Rasch erkennt Liz, dass ihre unklaren Vorstel­lungen von Ehe und Gemein­samkeit der Realität nicht stand­halten: Der sparsame, fleißige Robert erwirbt einen Bauplatz, errichtet mit viel Eigen­leistung ein Haus, das über Jahre unvoll­endet bleibt, verdingt sich nebenbei als Vertreter für Bauspar­ver­träge. Für Sohn und Tochter hat er keine Zeit, er hält es für selbst­ver­ständlich, dass die Mutter sich kümmert, die emotio­nalen Bedürf­nisse seiner jungen Frau inter­es­sieren ihn nicht. Zu einem Eklat kommt es, als in der von Roberts Vater an den Bruder vererbten Gaststätte, in der Liz jobbt, ein größerer Geldbetrag verschwindet und sich der Verdacht auf die »von drüben« konzen­triert. Robert schließt sich den abwer­tenden Vorhal­tungen an; Liz, die, ohne es zu wissen, nach einer weiteren Schwan­ger­schaft eine Depression entwi­ckelt, schafft es nicht, sich gegen das negative, von Robert gezeichnete Bild zu wehren, kontert ihrem Mann nur gedanklich: 

In Liz fängt es an zu pochen: Flücht­lingskind, Diebin, Flücht­lingskind. Früher waren es die Kartoffeln auf dem Acker, heute sind es Geldscheine. Und was kommt als Nächstes?

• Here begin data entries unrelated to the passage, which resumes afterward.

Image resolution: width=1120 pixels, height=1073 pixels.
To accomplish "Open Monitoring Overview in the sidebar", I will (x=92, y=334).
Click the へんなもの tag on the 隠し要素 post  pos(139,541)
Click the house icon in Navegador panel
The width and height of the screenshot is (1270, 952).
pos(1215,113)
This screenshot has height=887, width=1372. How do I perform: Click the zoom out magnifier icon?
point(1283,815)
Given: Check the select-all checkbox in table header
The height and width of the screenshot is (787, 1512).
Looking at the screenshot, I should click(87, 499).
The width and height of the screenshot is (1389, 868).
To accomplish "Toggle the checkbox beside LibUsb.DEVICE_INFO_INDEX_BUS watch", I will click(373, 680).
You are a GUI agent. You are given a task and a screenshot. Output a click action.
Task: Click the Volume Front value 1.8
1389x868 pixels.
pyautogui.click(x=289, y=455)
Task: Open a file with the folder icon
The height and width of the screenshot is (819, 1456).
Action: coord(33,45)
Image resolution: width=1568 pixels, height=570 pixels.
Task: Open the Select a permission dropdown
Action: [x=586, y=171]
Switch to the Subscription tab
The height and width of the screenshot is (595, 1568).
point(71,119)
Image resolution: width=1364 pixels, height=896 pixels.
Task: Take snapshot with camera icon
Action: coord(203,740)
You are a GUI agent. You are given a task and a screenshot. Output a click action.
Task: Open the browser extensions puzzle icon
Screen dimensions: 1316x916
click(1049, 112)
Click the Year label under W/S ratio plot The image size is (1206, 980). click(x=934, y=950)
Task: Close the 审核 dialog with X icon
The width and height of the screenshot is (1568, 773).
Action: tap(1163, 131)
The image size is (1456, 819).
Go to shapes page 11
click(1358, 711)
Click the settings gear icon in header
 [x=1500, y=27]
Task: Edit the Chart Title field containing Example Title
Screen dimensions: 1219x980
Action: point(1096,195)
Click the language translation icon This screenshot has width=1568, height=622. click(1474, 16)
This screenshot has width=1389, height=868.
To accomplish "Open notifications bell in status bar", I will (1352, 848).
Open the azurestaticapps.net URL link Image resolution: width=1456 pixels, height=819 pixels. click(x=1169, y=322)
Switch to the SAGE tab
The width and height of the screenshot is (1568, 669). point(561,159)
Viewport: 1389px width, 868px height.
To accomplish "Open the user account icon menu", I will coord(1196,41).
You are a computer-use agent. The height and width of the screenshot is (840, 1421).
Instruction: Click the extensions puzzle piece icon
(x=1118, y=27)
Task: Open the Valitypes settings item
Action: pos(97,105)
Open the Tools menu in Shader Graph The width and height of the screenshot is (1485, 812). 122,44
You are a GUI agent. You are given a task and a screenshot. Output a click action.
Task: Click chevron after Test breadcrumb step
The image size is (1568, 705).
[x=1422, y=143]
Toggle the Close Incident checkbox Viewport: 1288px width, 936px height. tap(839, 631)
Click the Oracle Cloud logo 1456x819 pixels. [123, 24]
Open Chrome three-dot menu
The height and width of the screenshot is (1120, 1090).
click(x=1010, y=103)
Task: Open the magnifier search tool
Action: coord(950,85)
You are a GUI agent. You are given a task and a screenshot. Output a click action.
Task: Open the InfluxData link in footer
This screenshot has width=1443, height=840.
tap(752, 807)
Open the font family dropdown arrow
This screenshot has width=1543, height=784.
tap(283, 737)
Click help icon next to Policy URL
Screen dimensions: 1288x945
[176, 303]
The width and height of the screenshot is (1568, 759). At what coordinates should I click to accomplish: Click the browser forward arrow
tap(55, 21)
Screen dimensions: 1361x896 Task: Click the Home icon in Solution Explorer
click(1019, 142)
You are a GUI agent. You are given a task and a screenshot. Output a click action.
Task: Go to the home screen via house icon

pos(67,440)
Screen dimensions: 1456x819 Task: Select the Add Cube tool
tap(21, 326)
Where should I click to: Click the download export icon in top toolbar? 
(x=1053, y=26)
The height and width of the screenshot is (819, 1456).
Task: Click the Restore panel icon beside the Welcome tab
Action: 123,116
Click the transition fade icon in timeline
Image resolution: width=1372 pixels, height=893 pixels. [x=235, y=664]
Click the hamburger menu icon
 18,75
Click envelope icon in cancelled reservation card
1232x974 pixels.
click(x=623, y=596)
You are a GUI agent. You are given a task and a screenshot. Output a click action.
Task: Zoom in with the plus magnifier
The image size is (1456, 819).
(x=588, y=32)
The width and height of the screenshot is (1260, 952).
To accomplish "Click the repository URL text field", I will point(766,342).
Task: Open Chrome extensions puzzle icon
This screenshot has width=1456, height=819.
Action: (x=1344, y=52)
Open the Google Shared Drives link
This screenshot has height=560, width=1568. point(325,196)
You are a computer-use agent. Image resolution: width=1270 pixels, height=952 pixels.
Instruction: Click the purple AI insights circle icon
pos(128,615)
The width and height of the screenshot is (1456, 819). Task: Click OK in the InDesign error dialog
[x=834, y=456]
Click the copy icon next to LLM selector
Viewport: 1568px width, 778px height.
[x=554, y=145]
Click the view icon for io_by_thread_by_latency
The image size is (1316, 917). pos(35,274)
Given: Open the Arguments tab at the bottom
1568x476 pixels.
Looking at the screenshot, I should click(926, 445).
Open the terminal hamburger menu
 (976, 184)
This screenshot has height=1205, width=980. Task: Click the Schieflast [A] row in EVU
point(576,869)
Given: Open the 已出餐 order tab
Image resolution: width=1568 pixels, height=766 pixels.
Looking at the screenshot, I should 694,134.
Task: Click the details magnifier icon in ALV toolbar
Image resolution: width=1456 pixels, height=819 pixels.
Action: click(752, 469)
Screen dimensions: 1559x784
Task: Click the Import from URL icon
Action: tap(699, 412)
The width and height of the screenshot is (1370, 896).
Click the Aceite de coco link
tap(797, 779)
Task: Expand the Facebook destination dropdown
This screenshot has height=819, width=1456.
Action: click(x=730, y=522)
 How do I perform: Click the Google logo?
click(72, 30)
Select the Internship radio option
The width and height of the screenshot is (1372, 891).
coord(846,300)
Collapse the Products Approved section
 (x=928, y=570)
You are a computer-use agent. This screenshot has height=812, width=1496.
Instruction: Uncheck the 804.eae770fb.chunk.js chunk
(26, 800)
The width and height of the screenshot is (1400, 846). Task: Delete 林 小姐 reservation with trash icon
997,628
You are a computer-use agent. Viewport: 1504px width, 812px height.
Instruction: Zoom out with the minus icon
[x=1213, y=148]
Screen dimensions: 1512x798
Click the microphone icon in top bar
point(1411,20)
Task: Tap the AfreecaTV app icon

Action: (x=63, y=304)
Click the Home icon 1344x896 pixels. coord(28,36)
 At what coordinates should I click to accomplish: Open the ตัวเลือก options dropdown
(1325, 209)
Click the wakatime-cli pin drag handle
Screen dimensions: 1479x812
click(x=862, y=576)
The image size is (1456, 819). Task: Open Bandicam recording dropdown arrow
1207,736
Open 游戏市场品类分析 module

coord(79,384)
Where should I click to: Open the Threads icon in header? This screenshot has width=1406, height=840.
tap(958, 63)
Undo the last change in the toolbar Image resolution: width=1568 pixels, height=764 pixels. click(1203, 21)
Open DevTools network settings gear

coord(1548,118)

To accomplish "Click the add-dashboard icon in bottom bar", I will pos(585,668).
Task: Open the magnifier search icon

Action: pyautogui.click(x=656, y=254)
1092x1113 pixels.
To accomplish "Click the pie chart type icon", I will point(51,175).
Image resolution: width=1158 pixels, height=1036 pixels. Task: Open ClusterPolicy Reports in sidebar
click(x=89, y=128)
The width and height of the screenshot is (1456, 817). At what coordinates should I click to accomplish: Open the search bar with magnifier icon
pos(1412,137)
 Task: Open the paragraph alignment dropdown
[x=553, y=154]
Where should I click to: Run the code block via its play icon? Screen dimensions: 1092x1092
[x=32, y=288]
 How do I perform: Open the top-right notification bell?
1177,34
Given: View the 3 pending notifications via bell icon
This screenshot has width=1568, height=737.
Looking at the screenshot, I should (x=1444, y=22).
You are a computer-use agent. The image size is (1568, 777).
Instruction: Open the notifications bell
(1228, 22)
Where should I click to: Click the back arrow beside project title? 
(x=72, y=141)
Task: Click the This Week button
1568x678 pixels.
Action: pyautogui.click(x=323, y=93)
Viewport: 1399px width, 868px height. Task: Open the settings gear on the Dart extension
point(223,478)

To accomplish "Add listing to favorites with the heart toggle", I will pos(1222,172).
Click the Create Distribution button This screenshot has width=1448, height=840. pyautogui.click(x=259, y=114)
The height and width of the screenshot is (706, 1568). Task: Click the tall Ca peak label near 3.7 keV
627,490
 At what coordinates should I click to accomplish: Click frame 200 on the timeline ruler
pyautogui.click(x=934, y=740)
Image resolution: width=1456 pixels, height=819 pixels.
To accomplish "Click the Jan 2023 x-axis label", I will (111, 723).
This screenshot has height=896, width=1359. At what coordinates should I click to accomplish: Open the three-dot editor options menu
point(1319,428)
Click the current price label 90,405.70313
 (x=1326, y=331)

Nein, ich bin verdammt nochmal kein Flüchtling. Ich bin genauso wie du auf dieser stinkenden Erde hier geboren. In Baracken zwar, aber eindeutig hier.

Wenn schon, dann sind es ihre Eltern: Flücht­linge! Aber wenn wir schon dabei sind: Wovor sind sie denn geflüchtet, so viel weiß Liz immerhin, dass sie nicht freiwillig gegangen sind, dass man sie dort in der Tsche­cho­slo­wakei einfach nicht mehr wollte. So war das.

Vom eigenen Vater, der ihr die Einheirat in die einhei­mische Familie nicht verzeiht, wird Liz beharrlich ignoriert, die Mutter zieht sich zunehmend in ihre eigene Welt voller wehmü­tiger Erinne­rungen an die alte Heimat zurück, die wenigen Geschichten, die sie aus der Vergan­genheit preisgibt, bleiben bruch­stückhaft und für die Tochter unver­ständlich. Die Familie, die Vergan­genheit, sogar die Jahres­zeiten, das gesamte Leben überfordern Liz, die Gewalt, die sie selber erfahren hat, gibt sie an ihre Kinder weiter. Ihre Hoffnungen auf eine große Wende, ihre Träume, selbst­be­stimmt Entschei­dungen zu treffen und so ihr Lebens­glück zu finden, haben sich in einen Scher­ben­haufen verwandelt, der sich nicht mehr zu einem Ganzen zusam­men­fügen lässt. 

Mutter Nevenka, Tochter Elisabeth, die gesamte Familie Svoboda, sie stehen beispielhaft für die Genera­tionen, die, geprägt durch das Leid von Krieg und Vertreibung, sich lebenslang um eine Befreiung von den erlit­tenen Traumata bemühen, doch die dunklen Schatten der Vergan­genheit nicht abstreifen können. Auch und gerade wenn Heimat­lo­sigkeit und Entwur­zelung nie thema­ti­siert werden, wenn der Kampf um Anerkennung und Teilhabe alles überlagert, wirken Schrecken und Verluste fort, bestimmen das Denken, Fühlen und Mitein­ander. Simone Kucher verknüpft in ihrem sehr lesens­werten Roman in sensibler Weise und poeti­scher Sprache die drama­ti­schen Erleb­nisse der Mutter mosaik­artig mit den Träumen und Wünschen der nächsten Generation, fügt in feiner Balance die finsteren Zeiten und die »lichten Sommer« neben­ein­ander und beschreibt damit viel mehr als nur die Geschichte der Familie Svoboda. Das Buch endet mit der Nachricht von Nevenkas Tod – für die Tochter das Ende einer Epoche und die vage Hoffnung auf einen Neuanfang. 

Der Zug fährt in die Nacht. Der Zug könnte weiter­fahren, einfach links abbiegen und über Dresden, Usti Nad Labem bis nach Brno. Von Brno wäre es nur noch eine knappe Stunde mit dem Bus an besonnten, sanften Weinhängen entlang in den Kindheitsort ihrer Mutter.